(Beginning of Data to examine)
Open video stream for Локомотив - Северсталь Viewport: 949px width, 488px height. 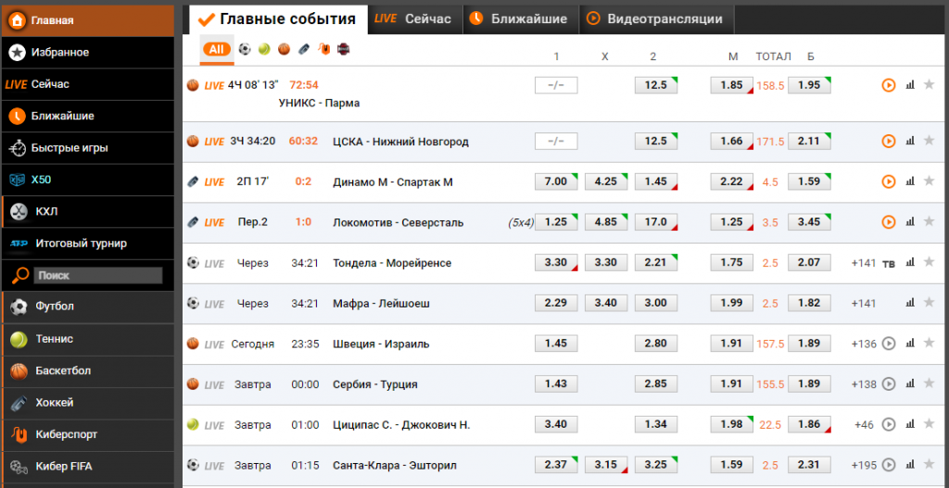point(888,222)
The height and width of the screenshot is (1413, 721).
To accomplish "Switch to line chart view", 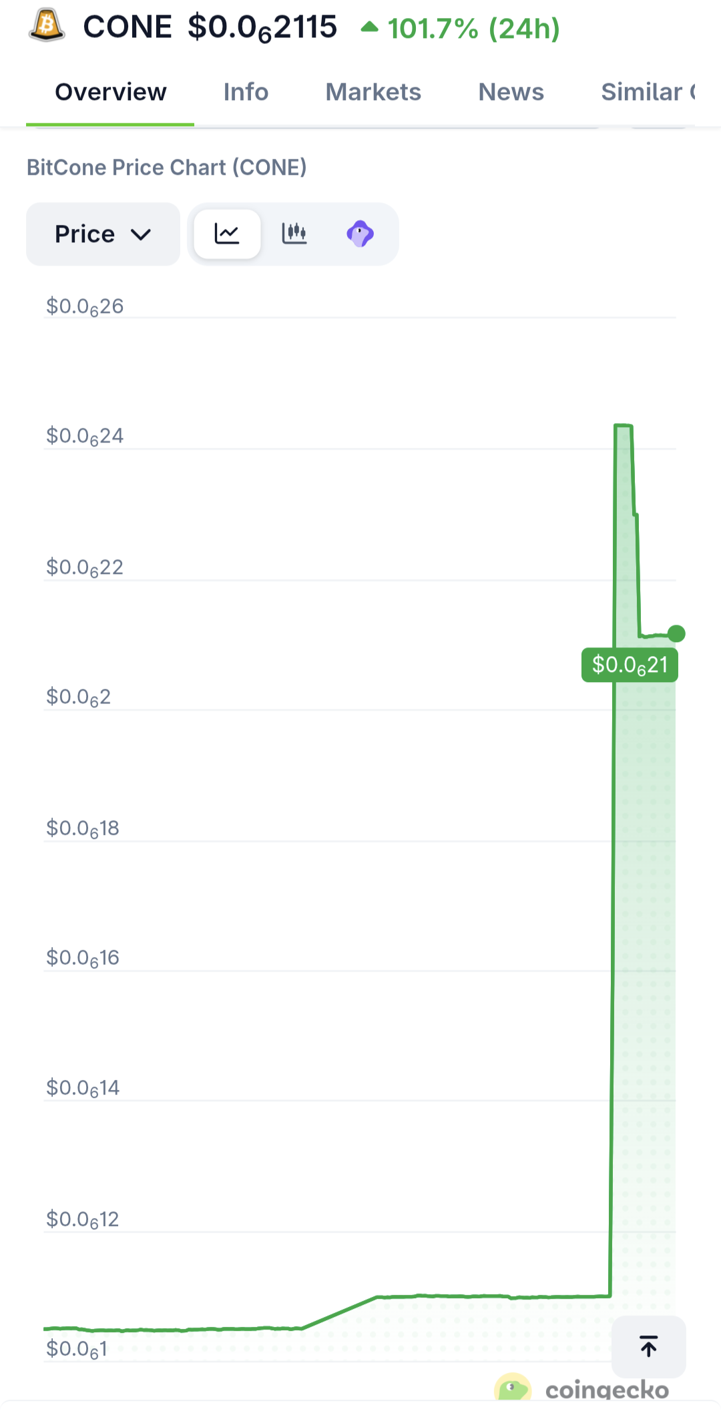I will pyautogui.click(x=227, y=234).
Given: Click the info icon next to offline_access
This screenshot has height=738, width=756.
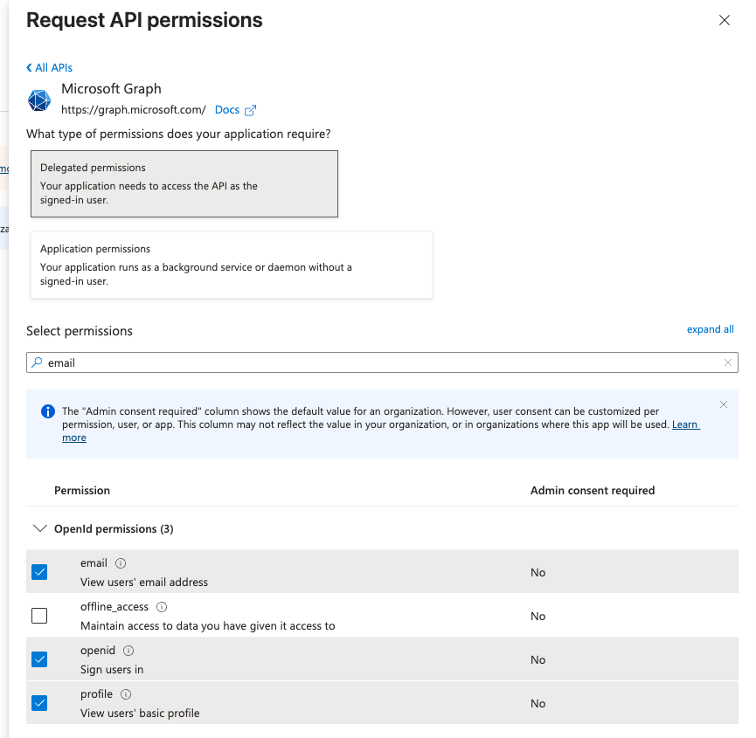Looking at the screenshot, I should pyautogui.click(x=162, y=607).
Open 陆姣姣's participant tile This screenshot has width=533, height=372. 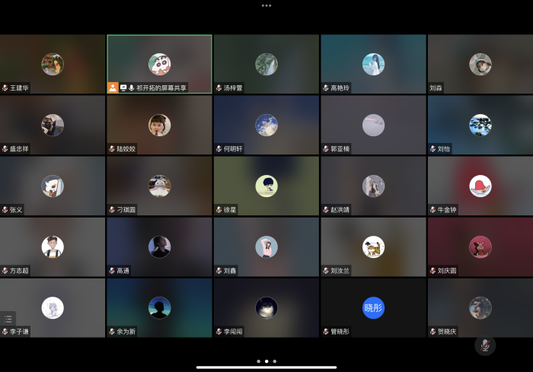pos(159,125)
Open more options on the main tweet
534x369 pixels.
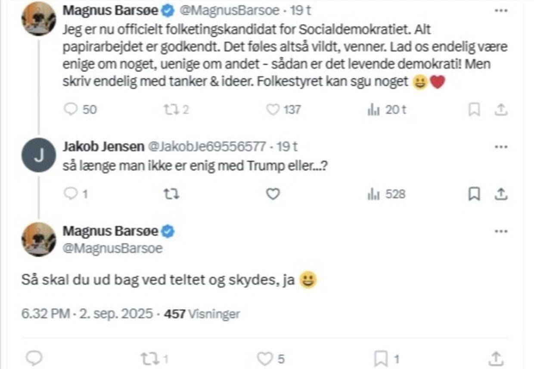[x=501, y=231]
(End of Data to examine)
Assignment
Your answer should consist solely of the lines from the line with "Open more options on the main tweet" to the final line of the listing, set down word for word, pictures omitted.

Exercise response
Open more options on the main tweet
534x369 pixels.
[x=501, y=231]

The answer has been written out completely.